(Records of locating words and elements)

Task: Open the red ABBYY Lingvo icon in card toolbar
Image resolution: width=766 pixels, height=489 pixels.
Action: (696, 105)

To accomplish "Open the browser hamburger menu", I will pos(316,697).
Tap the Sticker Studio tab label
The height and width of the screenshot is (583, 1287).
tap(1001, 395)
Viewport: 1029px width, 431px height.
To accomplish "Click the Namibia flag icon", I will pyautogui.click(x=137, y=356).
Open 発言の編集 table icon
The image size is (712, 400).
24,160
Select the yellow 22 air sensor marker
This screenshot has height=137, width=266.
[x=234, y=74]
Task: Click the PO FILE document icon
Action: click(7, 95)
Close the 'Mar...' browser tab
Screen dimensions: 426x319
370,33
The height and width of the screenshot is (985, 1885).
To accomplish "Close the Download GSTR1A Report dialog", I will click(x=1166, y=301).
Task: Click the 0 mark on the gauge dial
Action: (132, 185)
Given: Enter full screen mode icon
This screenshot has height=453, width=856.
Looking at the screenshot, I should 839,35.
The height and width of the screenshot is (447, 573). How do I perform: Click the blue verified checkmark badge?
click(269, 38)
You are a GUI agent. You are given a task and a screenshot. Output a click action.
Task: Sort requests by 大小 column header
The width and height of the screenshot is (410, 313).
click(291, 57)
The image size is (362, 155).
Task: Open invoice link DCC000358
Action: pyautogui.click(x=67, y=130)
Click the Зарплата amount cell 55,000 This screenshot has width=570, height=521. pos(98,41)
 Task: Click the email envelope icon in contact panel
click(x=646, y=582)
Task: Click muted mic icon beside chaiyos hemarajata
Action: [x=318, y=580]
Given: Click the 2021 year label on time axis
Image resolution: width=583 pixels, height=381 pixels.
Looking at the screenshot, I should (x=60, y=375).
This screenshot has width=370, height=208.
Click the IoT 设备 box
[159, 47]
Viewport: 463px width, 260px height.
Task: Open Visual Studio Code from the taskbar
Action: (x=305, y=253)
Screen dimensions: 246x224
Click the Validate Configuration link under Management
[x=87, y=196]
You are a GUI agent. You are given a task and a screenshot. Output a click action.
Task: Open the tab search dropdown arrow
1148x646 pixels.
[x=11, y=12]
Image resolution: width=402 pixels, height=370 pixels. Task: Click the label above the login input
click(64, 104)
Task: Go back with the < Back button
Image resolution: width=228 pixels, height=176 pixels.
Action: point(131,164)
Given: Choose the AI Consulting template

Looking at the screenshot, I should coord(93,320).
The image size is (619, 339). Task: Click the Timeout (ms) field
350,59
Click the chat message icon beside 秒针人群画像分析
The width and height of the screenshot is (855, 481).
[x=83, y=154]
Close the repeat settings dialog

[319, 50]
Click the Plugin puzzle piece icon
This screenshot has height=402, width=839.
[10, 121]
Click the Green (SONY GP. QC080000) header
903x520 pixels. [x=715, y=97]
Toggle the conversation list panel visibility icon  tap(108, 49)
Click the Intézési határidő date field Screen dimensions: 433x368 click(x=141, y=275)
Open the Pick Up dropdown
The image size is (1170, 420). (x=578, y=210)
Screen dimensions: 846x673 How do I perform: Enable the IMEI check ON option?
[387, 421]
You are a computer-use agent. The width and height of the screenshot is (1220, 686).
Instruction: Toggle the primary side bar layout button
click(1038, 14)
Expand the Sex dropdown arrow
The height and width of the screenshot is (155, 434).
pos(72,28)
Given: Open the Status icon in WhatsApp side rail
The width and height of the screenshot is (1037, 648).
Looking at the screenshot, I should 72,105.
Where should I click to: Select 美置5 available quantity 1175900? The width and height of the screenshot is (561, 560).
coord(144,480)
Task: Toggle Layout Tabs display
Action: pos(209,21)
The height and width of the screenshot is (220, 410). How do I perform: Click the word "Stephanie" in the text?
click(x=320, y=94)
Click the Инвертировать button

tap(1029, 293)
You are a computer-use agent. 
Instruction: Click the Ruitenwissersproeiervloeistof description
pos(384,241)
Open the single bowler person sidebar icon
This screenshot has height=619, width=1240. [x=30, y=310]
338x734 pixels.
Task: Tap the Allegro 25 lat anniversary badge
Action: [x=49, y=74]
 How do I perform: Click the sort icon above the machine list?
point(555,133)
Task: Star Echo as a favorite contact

# Problem requirements
Return each line from the records that contains the string "list".

# Result of the task
Toggle the conversation list panel visibility icon  tap(108, 49)
 How do I perform: Click the sort icon above the machine list?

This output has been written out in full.